Oh hello, this is what it feels like to be back in my body ( thank you Fiona)! The last month has been a blur but October always is. This wonderful month each year brings choices, positive, uplifting, as well as grief, heart ache and judgement. Nothing like a good shake up. It always is a reflective month and if forces me to go within and look at what needs shifting. Mercury in Retrograde also added to the intense feelings as well as living through a pandemic, but alas I (we) made it through!
This October was intense, a good intense with so much being bought to the surface, no more hiding, it was time for really, really old patterns, stories to be out in the air to be cleared, I signed off on my settlement, I opened up, I let people in, I found my feet whilst having fun connecting with my Berlin beauties, family at home and friends all over the world whilst teaching my little people.
I have reconnected to my inner workings this path month and in my last post it was finding my purpose. I have really struggled, when there is a struggle I know I need to go within to connect to my higher self. I reread my favouirte book, ‘Peace is every breath by Thich Nhat Hanh,’ a book which I picked up some years ago in Saigon airport, after a wonderful week visiting friends. I had 200,000 Ding Dong left in my wallet and I headed to the book shop and there it was in all it’s glory – I read it in the plane ride home.
The beauty of listening to your heart and not your mind, is the choices you make. I have spent the last seven years healing, diving into sound therapy, physical therapy through body work and yoga but two areas which were lacking in my life which make me so happy is lifting really heavy stuff (grounds me in my body) and creativity. I invested in healing over the past seven years and now it’s time to invest in getting strong whilst remaining soft and vulnerable, a balance. I have my personal trainer and I have hired Rachel my creative coach to help me to stay focused, accountable and mentor me through the next few years.

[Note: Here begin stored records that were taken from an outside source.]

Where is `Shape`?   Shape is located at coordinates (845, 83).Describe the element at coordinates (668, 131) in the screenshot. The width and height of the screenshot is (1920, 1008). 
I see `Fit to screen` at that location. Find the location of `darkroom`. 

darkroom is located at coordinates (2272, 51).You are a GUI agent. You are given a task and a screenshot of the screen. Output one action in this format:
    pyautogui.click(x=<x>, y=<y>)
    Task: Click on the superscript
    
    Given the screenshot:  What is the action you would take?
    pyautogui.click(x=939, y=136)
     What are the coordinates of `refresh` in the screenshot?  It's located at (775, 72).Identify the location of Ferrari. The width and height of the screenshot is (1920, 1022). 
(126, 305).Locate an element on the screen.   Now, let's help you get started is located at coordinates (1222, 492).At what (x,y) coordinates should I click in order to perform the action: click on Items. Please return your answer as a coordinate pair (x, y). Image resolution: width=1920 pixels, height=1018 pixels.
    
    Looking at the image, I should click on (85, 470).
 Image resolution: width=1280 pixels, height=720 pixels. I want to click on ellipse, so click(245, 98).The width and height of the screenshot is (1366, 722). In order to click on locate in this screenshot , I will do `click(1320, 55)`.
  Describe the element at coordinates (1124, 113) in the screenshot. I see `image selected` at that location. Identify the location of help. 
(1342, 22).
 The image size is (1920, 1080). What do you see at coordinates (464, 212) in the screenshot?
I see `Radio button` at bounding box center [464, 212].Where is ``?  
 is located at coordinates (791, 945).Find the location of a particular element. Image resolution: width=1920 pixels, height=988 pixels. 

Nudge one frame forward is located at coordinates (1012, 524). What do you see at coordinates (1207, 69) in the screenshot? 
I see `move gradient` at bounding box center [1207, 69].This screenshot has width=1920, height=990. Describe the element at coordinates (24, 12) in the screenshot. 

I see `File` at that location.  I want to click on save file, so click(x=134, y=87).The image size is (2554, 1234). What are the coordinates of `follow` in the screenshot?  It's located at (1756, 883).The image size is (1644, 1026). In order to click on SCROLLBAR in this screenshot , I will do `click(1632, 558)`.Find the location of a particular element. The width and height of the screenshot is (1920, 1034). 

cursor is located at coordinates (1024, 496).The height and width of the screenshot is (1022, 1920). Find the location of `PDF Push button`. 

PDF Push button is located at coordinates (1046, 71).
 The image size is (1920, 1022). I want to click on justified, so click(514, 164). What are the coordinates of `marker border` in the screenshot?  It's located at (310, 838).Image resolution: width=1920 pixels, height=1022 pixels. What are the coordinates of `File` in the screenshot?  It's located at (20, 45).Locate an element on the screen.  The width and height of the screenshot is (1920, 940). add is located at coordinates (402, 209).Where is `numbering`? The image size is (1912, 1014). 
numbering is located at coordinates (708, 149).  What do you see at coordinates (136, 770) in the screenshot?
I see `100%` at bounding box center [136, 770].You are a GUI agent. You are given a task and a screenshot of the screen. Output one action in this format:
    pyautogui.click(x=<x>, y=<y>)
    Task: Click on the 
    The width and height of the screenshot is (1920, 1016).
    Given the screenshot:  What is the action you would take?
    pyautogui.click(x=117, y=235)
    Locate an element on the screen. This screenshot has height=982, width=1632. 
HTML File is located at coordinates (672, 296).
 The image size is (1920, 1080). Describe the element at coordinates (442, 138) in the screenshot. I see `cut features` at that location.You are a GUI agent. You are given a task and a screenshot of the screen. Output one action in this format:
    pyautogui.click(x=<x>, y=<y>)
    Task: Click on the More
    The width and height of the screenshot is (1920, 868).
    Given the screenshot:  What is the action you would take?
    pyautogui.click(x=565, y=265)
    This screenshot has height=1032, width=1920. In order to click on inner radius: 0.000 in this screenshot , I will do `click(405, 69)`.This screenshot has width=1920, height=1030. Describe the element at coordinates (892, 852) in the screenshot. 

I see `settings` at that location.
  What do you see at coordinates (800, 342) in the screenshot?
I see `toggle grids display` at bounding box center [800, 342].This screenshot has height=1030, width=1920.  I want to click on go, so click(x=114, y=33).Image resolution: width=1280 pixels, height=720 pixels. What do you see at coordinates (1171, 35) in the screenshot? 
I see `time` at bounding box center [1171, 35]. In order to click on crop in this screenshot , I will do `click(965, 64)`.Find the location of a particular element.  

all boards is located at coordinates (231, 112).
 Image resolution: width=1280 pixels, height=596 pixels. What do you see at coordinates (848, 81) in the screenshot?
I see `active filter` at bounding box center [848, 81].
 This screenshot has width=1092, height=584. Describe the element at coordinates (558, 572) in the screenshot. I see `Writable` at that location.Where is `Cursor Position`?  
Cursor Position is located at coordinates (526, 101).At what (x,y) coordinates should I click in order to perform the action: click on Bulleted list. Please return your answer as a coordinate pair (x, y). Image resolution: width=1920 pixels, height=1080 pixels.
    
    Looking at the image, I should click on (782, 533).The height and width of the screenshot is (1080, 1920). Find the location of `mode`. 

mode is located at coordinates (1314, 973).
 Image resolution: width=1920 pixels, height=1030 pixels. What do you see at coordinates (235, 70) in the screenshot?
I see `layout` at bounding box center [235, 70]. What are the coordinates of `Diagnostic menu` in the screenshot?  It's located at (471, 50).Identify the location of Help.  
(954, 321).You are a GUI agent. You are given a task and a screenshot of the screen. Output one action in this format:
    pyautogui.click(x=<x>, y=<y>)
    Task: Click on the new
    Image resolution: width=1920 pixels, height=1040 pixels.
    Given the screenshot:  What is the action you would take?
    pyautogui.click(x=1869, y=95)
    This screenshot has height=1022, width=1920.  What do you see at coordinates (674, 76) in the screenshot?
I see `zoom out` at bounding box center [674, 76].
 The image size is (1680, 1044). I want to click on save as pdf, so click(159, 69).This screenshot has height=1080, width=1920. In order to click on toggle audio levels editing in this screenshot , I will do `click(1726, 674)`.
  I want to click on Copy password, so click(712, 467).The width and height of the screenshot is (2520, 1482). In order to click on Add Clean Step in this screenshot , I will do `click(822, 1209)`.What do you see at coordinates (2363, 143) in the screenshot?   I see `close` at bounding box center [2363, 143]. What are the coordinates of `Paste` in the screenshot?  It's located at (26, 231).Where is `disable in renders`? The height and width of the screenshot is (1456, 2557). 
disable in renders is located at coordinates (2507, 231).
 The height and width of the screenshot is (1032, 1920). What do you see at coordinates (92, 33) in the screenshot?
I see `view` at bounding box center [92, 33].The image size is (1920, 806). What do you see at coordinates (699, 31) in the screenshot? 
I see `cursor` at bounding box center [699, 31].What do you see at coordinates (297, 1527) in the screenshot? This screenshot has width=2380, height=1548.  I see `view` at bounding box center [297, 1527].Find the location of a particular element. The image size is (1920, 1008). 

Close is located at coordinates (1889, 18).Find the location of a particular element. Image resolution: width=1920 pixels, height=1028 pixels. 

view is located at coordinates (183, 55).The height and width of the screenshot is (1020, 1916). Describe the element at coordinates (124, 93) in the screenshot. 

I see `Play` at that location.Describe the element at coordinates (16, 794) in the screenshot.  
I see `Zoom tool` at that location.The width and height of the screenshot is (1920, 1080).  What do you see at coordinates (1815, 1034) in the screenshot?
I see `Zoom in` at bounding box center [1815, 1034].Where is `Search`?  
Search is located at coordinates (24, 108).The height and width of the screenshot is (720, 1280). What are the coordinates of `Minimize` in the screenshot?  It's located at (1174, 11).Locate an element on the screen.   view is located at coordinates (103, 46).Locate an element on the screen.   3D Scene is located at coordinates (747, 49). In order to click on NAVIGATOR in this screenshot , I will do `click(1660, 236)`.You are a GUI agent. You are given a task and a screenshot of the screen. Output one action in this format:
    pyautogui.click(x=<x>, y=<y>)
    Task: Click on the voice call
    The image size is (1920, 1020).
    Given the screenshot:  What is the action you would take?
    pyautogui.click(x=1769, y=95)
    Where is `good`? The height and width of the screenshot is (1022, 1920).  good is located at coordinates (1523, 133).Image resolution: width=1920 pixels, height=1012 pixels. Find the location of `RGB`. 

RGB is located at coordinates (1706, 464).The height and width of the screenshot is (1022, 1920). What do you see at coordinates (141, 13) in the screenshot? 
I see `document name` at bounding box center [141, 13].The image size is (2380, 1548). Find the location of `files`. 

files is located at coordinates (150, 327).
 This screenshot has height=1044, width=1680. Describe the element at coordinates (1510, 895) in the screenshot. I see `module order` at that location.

Listening to my inner self, not anyone else’s opinions, beliefs, but reconnecting to my higher self, my heart desires, wants and needs. This is something that somewhat moved me, but no judgement of what arose. I needed to listen. For what I need, want and desire is a mix between far reaching, courageous, colourful and daring.
The winds shifted this October and I made choices, mainly positive but I also was listening, observing what was going on around me and I enjoyed the changes. I feel that I was at the end of a seven year cycle. Where the winds, water and mountains of Taroko Gorge in Taiwan, woke me up in October 2013 and changed my direction. Where I dived oh so deep into my soul, to heal my traumas, to listen to my inner self, sacrificed what no longer was served me, I became courageous but most of all I found my inner true self, one to whom I had been cut off from for so long. This week is the first time in my life where my inner dialogue matched what I am presenting to the world.
A wise friend told me this year, Berlin is the place where I found myself, and you can’t leave until you have 100% found yourself. He is right, and I am grateful to be in this city and I am well on the way. Winds shifted my direction, my creativity is flowing again and like all good things it is to be continued.